Stored rows:
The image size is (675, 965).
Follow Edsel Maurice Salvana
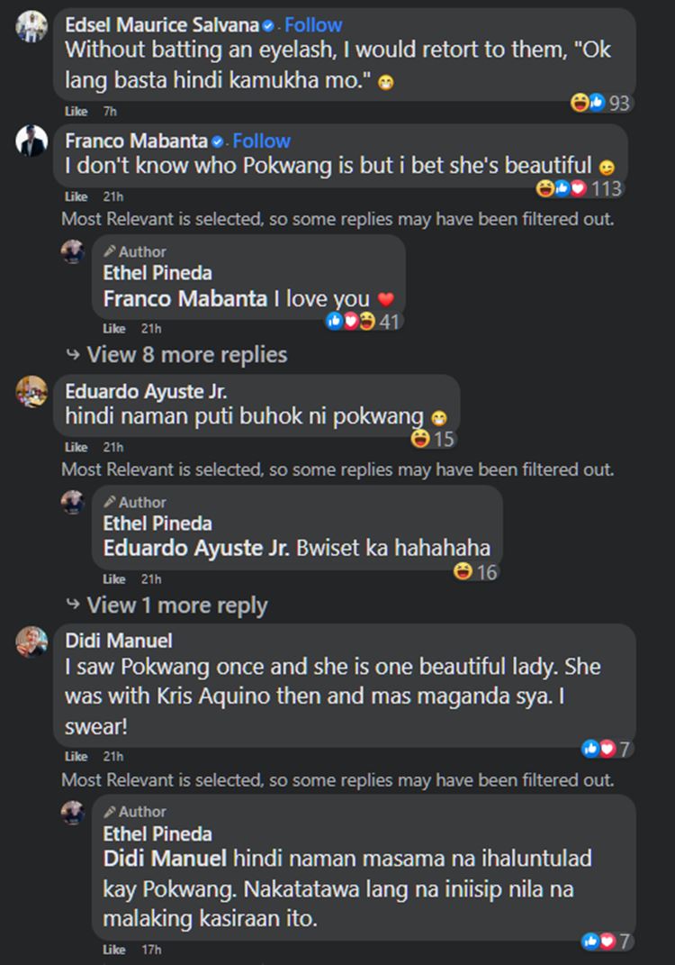pyautogui.click(x=313, y=25)
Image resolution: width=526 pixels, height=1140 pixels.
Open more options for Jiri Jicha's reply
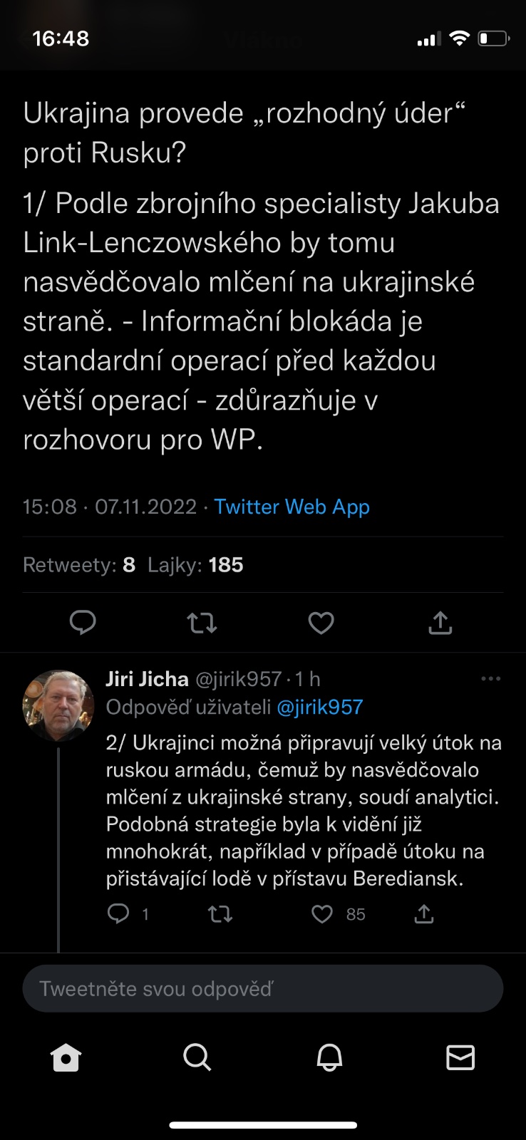491,679
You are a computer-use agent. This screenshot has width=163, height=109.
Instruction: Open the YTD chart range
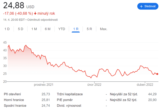click(x=62, y=29)
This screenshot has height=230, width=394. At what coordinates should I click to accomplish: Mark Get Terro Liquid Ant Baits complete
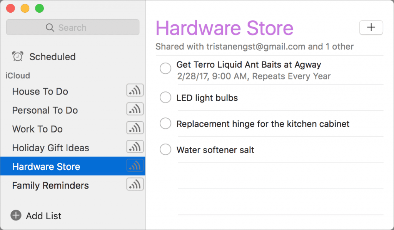pos(165,69)
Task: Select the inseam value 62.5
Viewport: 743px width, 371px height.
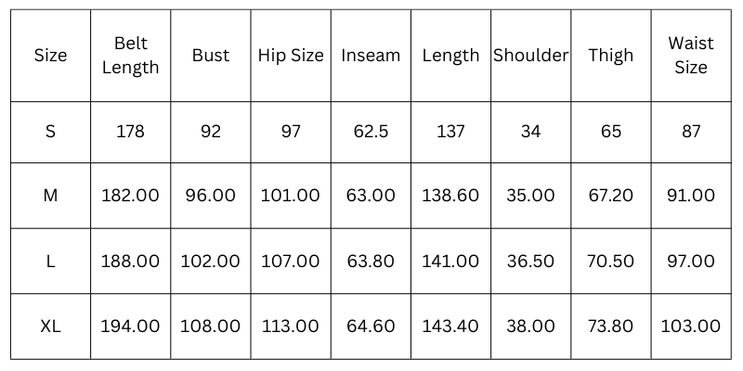Action: click(371, 132)
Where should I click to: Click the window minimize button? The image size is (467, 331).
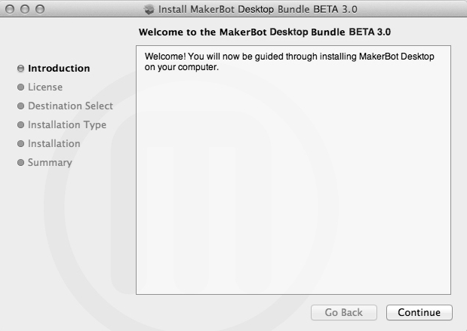point(25,9)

What you need to do: Repeat every row above word for word, but leave out the pictures.

Solution to this problem:
The image size is (675, 965).
Follow Edsel Maurice Salvana
pyautogui.click(x=313, y=25)
Image resolution: width=526 pixels, height=1140 pixels.
Open more options for Jiri Jicha's reply
491,679
You are a computer-use agent. This screenshot has width=163, height=109.
Instruction: Open the YTD chart range
click(x=62, y=29)
This screenshot has height=230, width=394. At what coordinates should I click to accomplish: Mark Get Terro Liquid Ant Baits complete
pos(165,69)
Task: Select the inseam value 62.5
Viewport: 743px width, 371px height.
Action: click(371, 132)
Where should I click to: Click the window minimize button? The image size is (467, 331).
point(25,9)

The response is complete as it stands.